What you are asked to do — Whenever a line of the material contains the string "wife", it should be copied.

Exercise input —
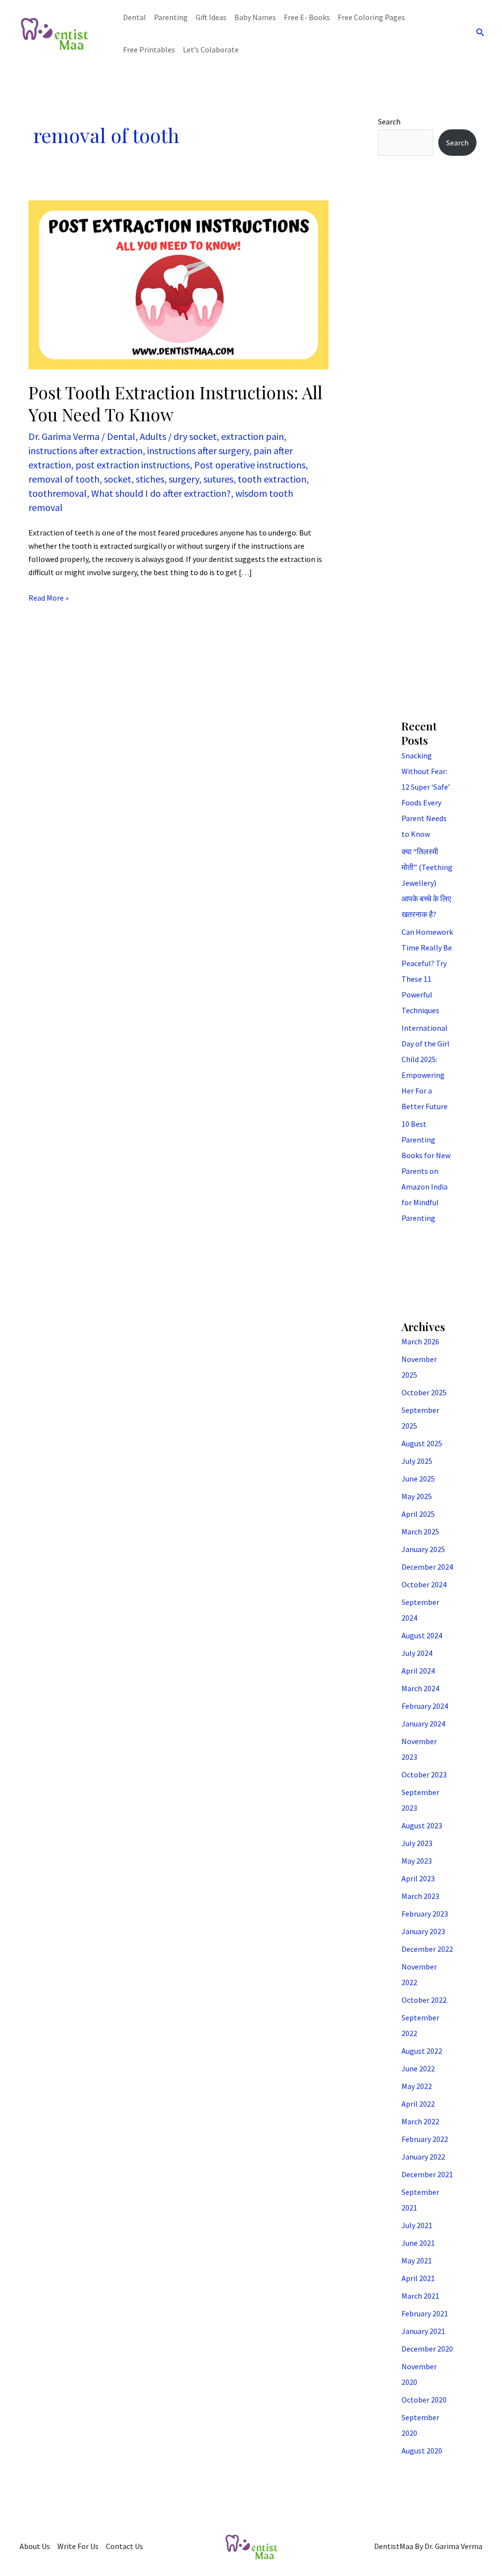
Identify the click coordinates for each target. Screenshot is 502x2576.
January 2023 (423, 1931)
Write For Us (78, 2546)
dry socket (195, 436)
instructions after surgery (198, 450)
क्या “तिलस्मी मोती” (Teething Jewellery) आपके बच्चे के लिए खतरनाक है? (427, 883)
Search (389, 121)
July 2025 (417, 1461)
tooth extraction (272, 479)
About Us (35, 2546)
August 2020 (422, 2450)
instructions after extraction (85, 450)
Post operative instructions (249, 465)
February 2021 (425, 2313)
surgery (184, 479)
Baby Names (255, 17)
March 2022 (420, 2121)
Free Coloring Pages (371, 17)
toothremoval (57, 493)
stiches (150, 479)
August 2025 (422, 1443)
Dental (134, 17)
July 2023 (417, 1843)
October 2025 (424, 1392)
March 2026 (420, 1341)
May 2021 (417, 2260)
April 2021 (418, 2278)
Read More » (48, 597)
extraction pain (252, 436)
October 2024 (424, 1584)
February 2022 (425, 2139)
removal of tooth (64, 479)
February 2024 (425, 1706)
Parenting (171, 17)
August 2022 (422, 2051)
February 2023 (425, 1914)
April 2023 (418, 1878)
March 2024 (420, 1688)
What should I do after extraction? (161, 493)
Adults (153, 436)
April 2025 (418, 1514)
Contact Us (124, 2546)
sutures (218, 479)
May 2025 (417, 1496)
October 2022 (424, 2000)
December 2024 (427, 1567)
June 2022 (418, 2068)
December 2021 (427, 2174)
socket (117, 479)
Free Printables (149, 49)
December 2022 (427, 1949)
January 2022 (423, 2157)
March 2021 (420, 2296)
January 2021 (423, 2331)
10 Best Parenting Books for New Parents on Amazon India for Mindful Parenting (426, 1171)
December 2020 (427, 2349)
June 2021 (418, 2243)
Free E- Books (307, 17)
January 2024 (423, 1723)
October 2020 (424, 2400)
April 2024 (418, 1671)
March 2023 (420, 1896)
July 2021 (417, 2225)
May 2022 (417, 2086)
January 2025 (423, 1549)
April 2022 (418, 2104)
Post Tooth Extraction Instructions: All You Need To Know (175, 403)
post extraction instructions (132, 465)
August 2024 (422, 1635)
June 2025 (418, 1478)
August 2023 (422, 1825)
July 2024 (417, 1653)
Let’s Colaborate (211, 49)
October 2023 (424, 1774)
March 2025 (420, 1531)
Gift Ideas (211, 17)
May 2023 (417, 1861)
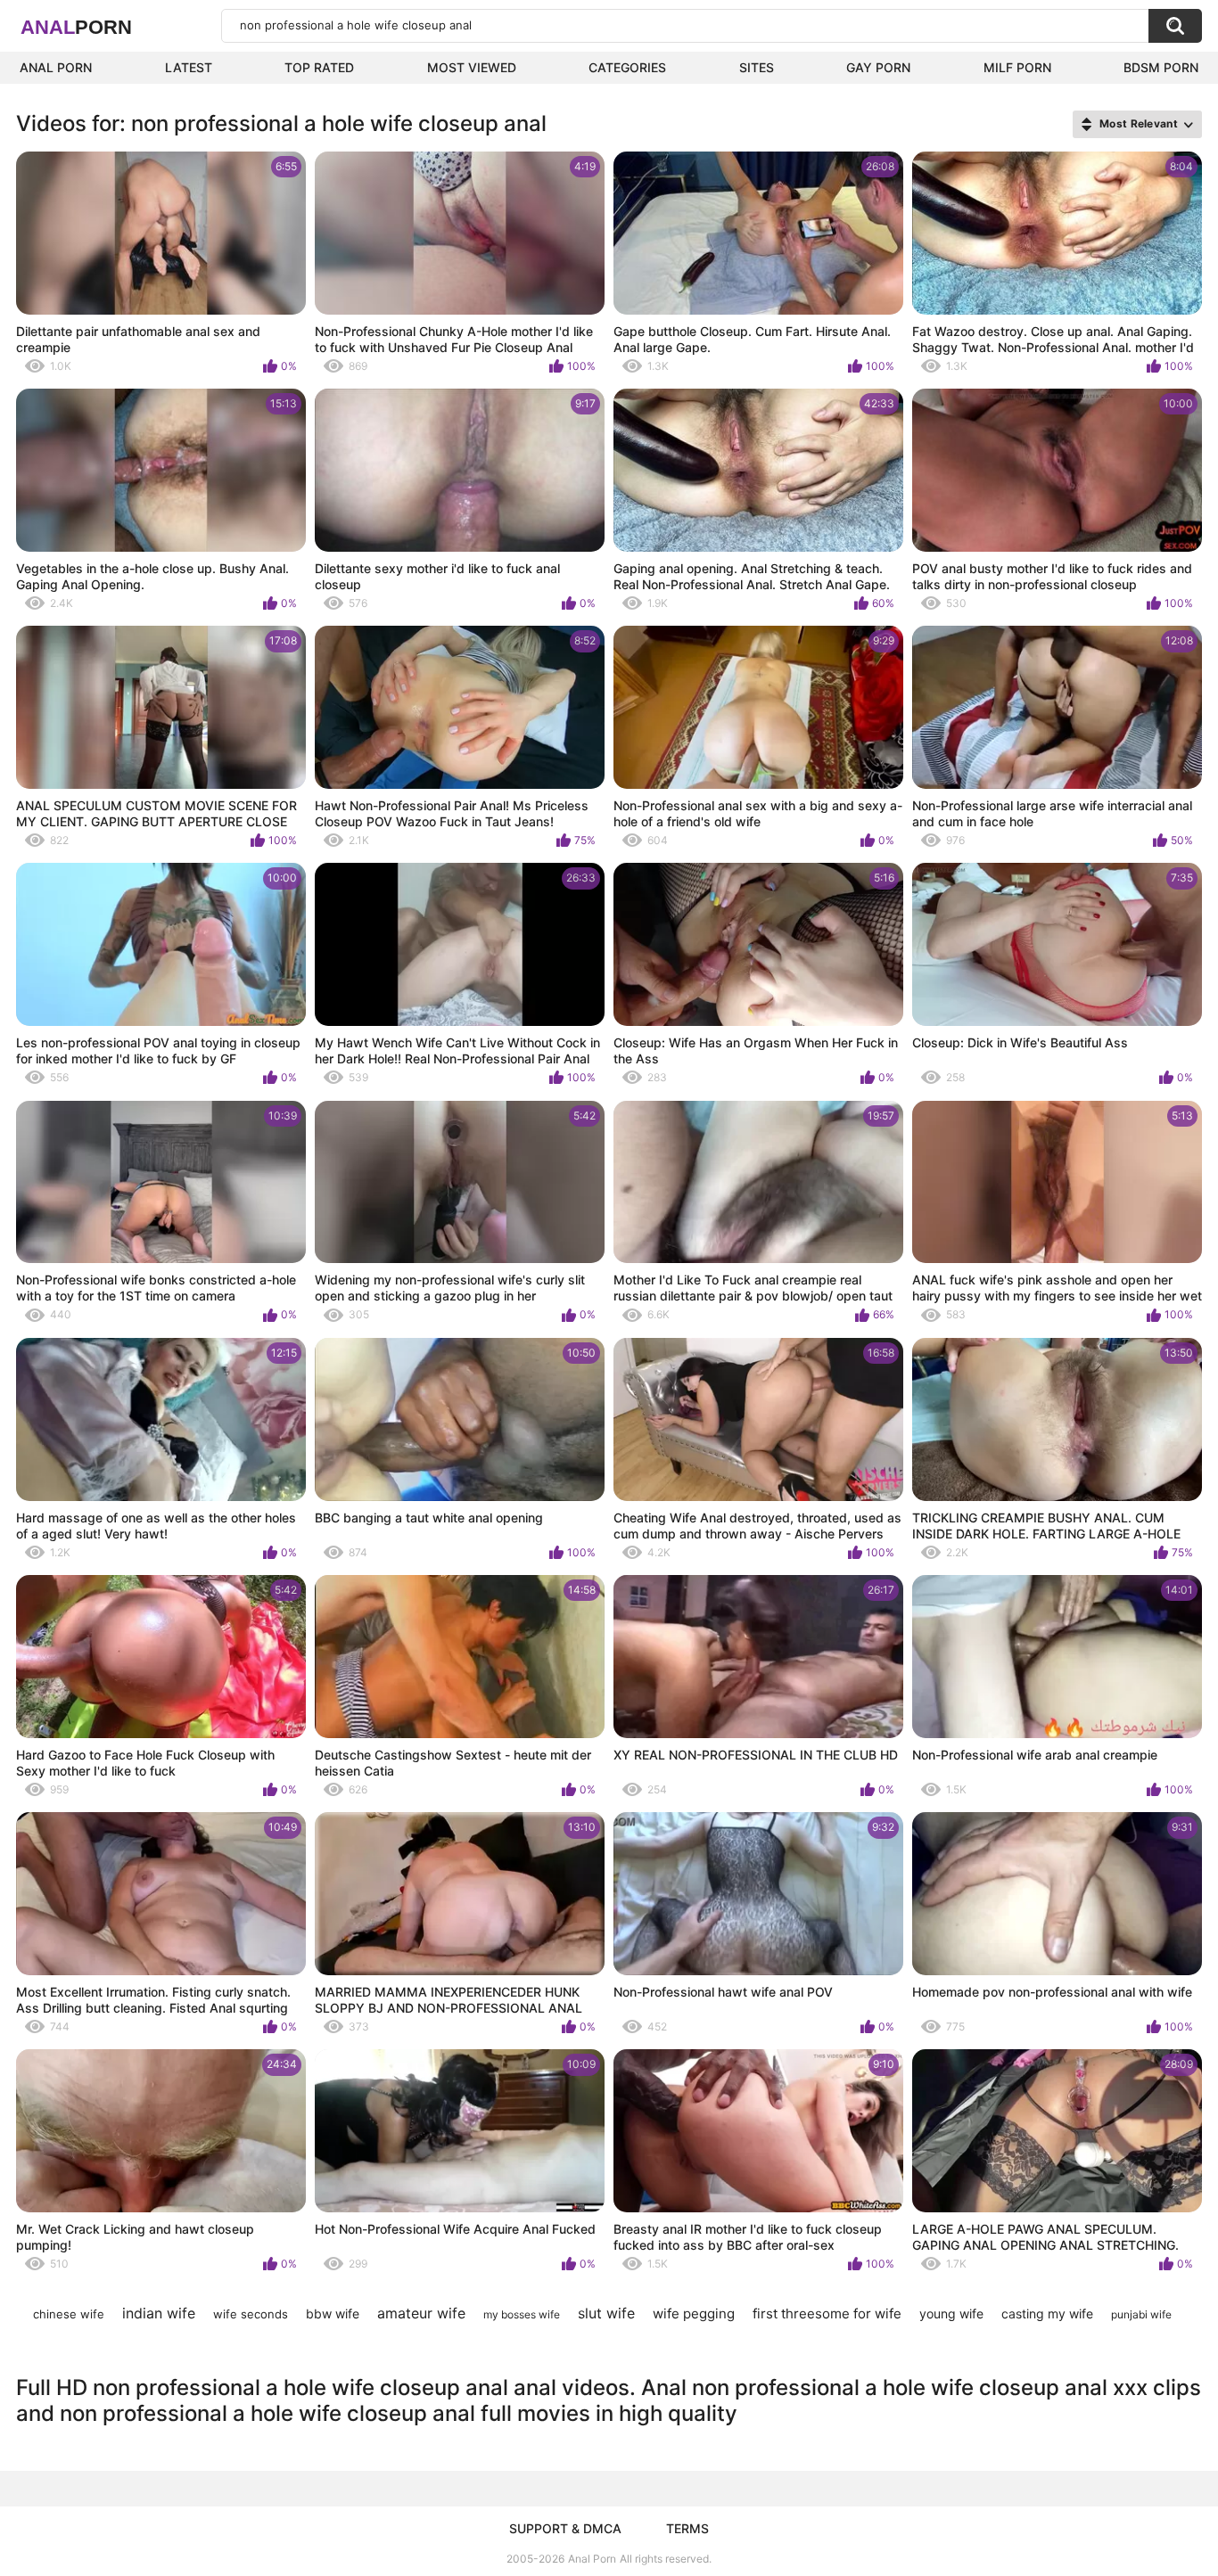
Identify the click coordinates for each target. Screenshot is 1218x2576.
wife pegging (694, 2313)
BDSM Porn (1160, 67)
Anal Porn (56, 67)
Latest (188, 67)
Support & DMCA (565, 2528)
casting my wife (1047, 2313)
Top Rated (319, 67)
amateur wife (421, 2313)
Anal (76, 27)
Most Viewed (471, 67)
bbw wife (332, 2313)
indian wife (158, 2313)
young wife (951, 2313)
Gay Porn (878, 67)
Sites (756, 67)
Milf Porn (1017, 67)
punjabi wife (1141, 2314)
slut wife (606, 2313)
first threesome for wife (827, 2313)
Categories (627, 67)
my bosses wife (521, 2314)
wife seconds (250, 2314)
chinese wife (68, 2314)
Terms (687, 2528)
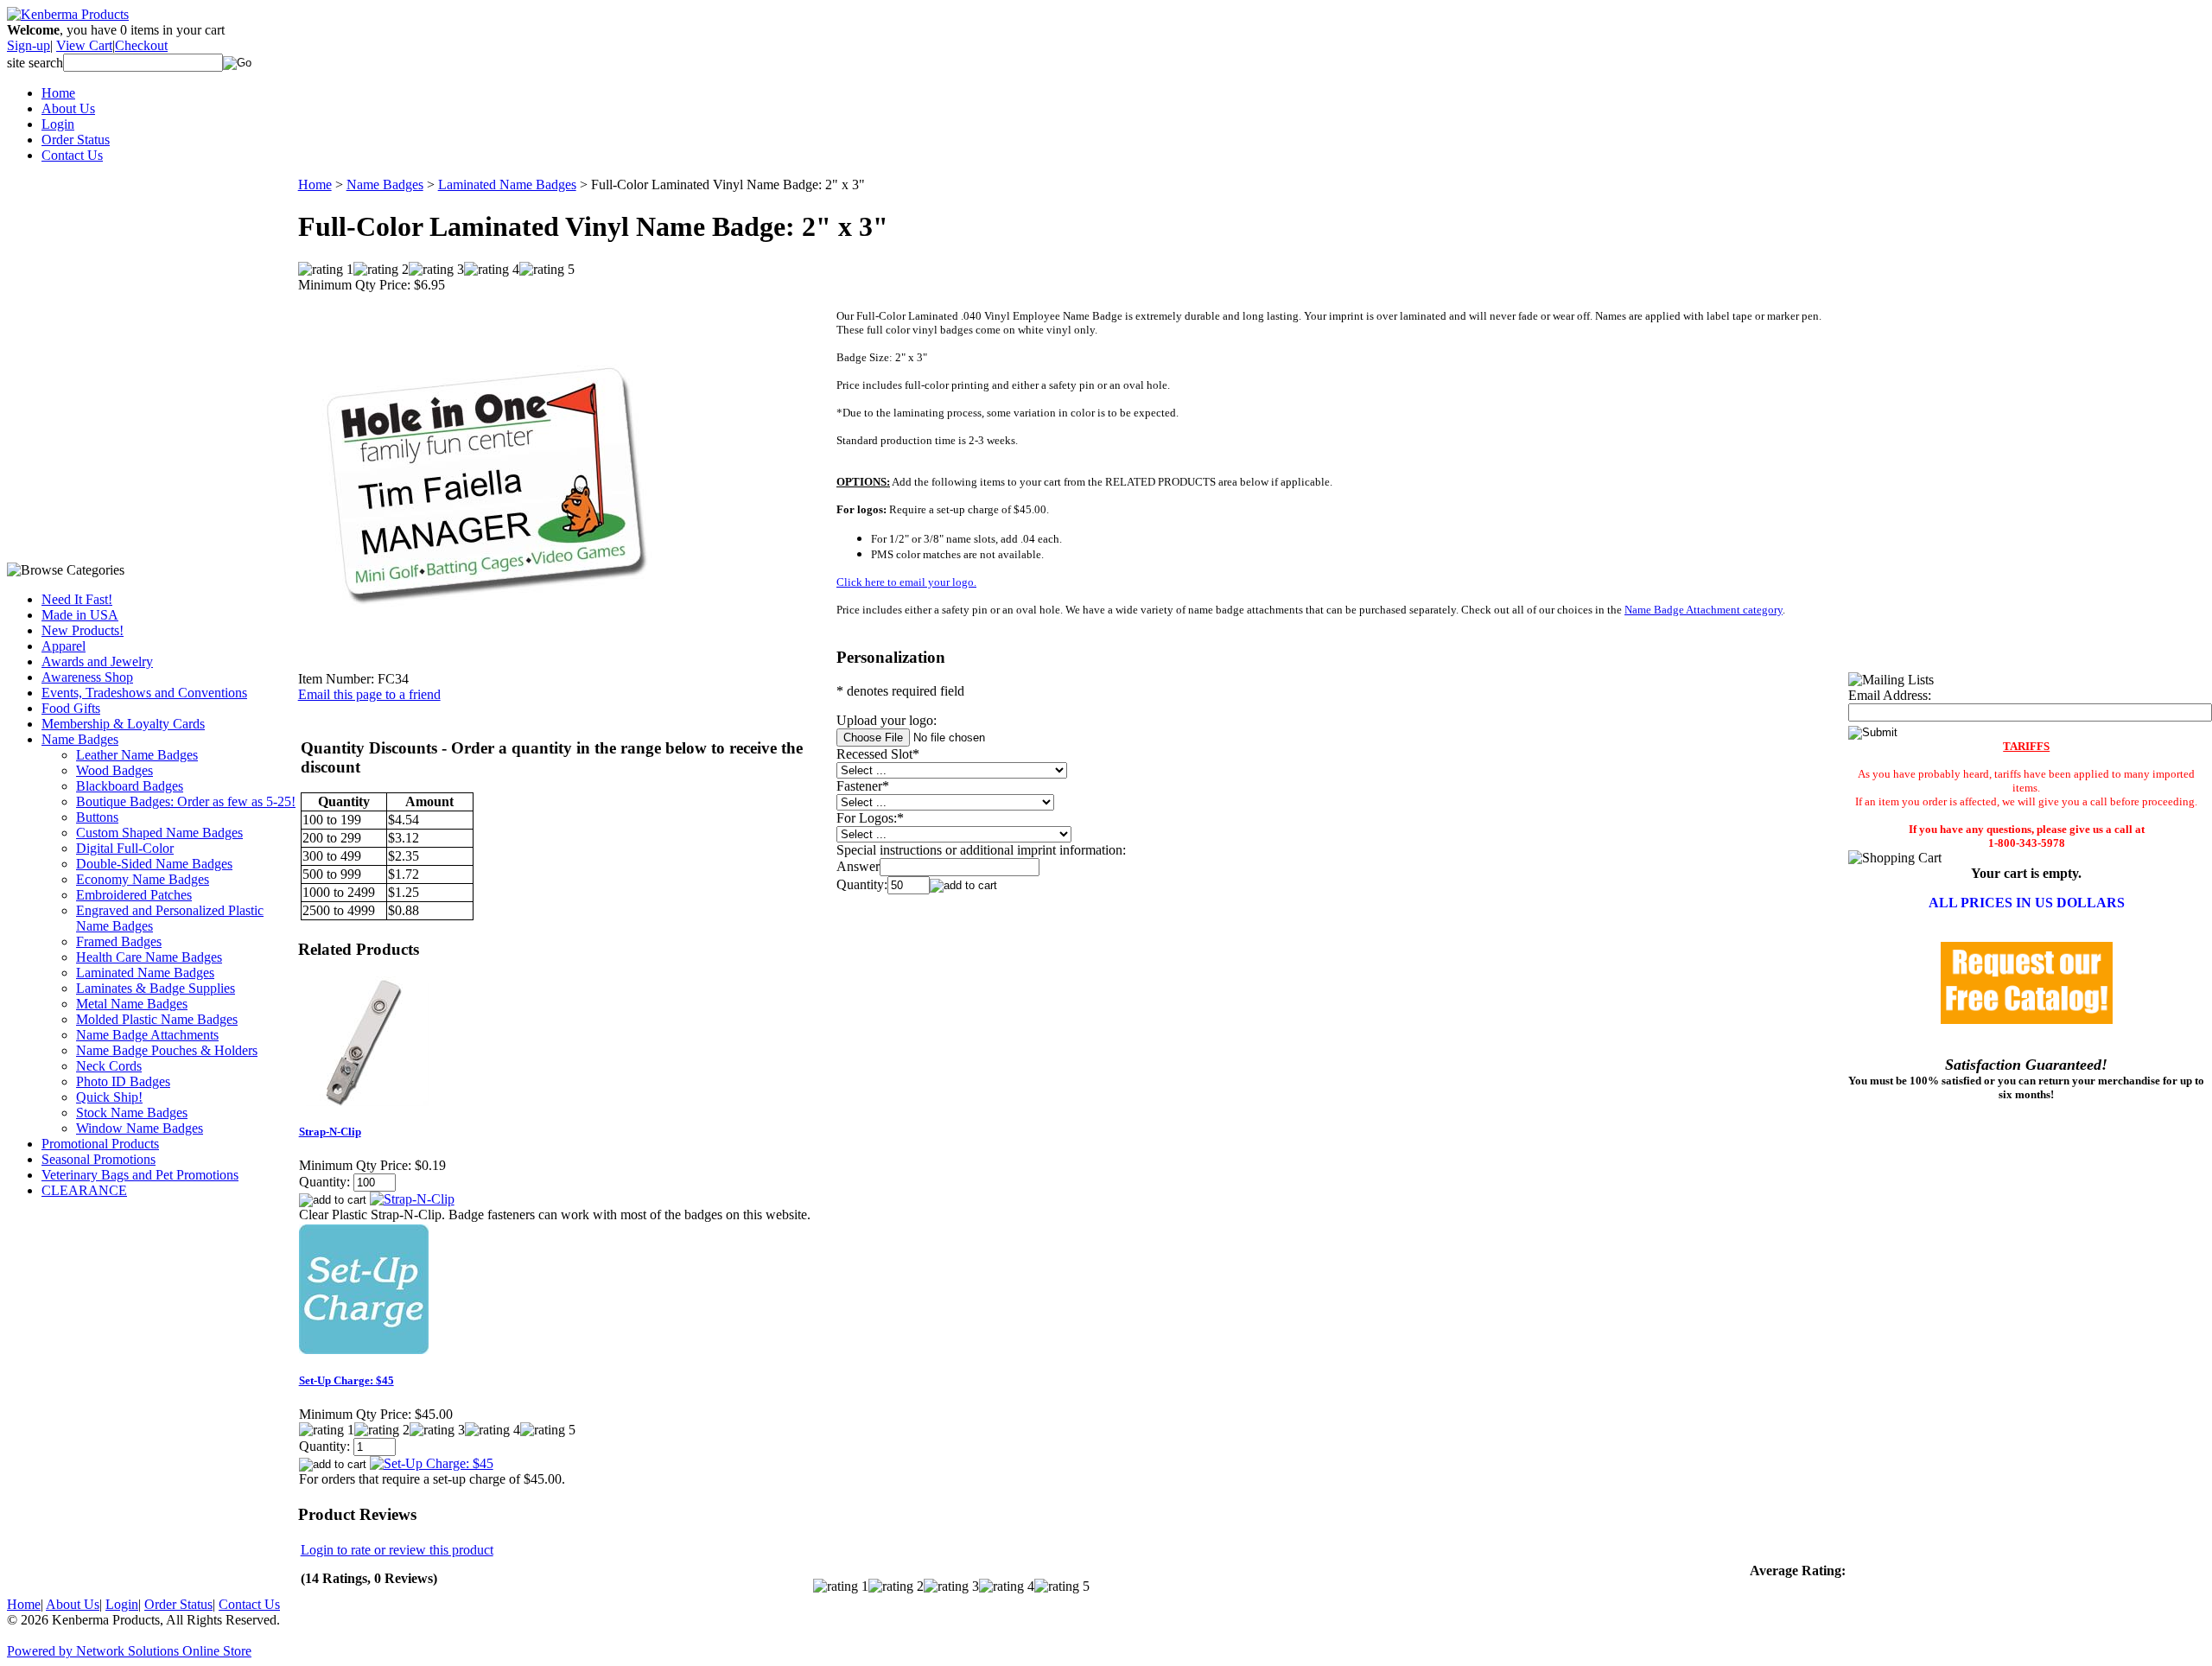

Solved exercise —
wife pegging (694, 2313)
casting my wife (1047, 2313)
amateur wife (421, 2313)
bbw wife (332, 2313)
indian wife (158, 2313)
young wife (951, 2313)
punjabi wife (1141, 2314)
slut wife (606, 2313)
first threesome for wife (827, 2313)
my bosses wife (521, 2314)
wife seconds (250, 2314)
chinese wife (68, 2314)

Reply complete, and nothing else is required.